GERHARD RICHTER

Gerhard Richter
1968
Halfmannshof
39.0x52.0 cm
Offset
Price on request

Offset, printed in gray, on thin cardboard. Signed, dated and numbered ‘118/150’, titled in the image ‘Der Halfmannshof’. Catalogue raisonné: Butin 16
Image: 29.0 x 42.0 cm

Gerhard Richter took the photograph that was used for this edition sitting in a train from Gelsenkirchen to Düsseldorf.
The artists’ colony Halfmannshof, founded in 1931, had the ambition – in accordance with Bauhaus philosophy – to unite various artists and craftsmen “under one roof”. In 1963, Ferdinand Spindel became the exhibition manager of the Halfmannshof artists’ colony.
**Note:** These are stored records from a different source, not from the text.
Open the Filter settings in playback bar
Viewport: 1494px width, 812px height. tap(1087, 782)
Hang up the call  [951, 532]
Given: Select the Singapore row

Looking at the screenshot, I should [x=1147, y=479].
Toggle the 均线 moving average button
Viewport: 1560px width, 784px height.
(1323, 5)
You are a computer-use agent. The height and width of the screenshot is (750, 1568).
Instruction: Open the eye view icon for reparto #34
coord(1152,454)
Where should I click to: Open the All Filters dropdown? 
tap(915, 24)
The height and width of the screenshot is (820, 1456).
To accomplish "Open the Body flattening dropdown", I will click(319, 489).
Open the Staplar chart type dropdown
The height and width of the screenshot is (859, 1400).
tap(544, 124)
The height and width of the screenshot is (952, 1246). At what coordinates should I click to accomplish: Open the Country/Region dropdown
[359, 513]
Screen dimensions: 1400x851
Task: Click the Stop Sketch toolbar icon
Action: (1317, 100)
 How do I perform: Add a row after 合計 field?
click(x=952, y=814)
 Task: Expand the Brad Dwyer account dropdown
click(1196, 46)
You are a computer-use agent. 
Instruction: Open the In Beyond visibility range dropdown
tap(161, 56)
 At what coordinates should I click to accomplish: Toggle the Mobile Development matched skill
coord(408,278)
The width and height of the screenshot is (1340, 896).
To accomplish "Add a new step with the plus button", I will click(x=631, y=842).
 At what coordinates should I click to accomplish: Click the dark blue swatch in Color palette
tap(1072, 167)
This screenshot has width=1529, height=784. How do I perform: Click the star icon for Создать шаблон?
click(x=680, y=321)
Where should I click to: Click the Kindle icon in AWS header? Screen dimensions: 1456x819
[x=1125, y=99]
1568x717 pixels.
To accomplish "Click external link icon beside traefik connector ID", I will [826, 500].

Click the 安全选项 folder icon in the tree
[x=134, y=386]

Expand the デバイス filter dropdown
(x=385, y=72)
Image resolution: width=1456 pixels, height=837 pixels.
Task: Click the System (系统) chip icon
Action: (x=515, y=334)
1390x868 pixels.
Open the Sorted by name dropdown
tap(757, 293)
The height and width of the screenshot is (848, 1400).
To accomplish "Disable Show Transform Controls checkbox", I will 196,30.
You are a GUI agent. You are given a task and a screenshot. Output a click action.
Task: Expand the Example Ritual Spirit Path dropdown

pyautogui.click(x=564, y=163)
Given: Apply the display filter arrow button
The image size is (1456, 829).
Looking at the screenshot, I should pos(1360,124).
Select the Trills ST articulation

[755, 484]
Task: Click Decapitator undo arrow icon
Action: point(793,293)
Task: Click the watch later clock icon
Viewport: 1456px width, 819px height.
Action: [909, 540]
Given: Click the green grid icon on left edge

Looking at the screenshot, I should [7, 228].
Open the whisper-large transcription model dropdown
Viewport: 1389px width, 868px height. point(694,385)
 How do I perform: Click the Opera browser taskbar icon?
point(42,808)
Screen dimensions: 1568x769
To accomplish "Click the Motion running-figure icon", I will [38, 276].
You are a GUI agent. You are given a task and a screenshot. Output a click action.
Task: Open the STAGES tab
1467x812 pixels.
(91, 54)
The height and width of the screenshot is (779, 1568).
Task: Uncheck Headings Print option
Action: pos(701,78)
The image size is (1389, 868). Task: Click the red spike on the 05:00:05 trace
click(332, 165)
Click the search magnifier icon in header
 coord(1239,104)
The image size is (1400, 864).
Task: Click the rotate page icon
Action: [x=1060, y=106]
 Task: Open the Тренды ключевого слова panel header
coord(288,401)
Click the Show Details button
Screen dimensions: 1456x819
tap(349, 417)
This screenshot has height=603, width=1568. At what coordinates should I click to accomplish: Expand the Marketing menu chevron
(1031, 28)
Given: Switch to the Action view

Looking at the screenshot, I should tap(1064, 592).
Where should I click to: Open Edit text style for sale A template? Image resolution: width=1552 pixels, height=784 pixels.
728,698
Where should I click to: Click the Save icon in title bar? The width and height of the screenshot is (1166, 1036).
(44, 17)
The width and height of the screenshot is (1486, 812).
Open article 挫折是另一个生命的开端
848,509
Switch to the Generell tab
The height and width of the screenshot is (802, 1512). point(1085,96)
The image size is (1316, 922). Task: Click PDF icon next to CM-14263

He succeeded in making the artists’ collective a centre of attraction for people interested in art, not only from Gelsenkirchen but from all over Germany and other European countries. The opening ceremonies in the Halfmannshof were spectacular. The construction of the music theatre between 1957 and 1959 brought avant-garde artists such as Yves Klein, Norbert Kricke and Jean Tinguely to Gelsenkirchen. Even today, the world’s largest works in the famous IKB Blue bear witness to the era when contemporary art was at its peak. The avant-garde artists of that time, like Gerhard Richter, are now worldfamous on the international art market.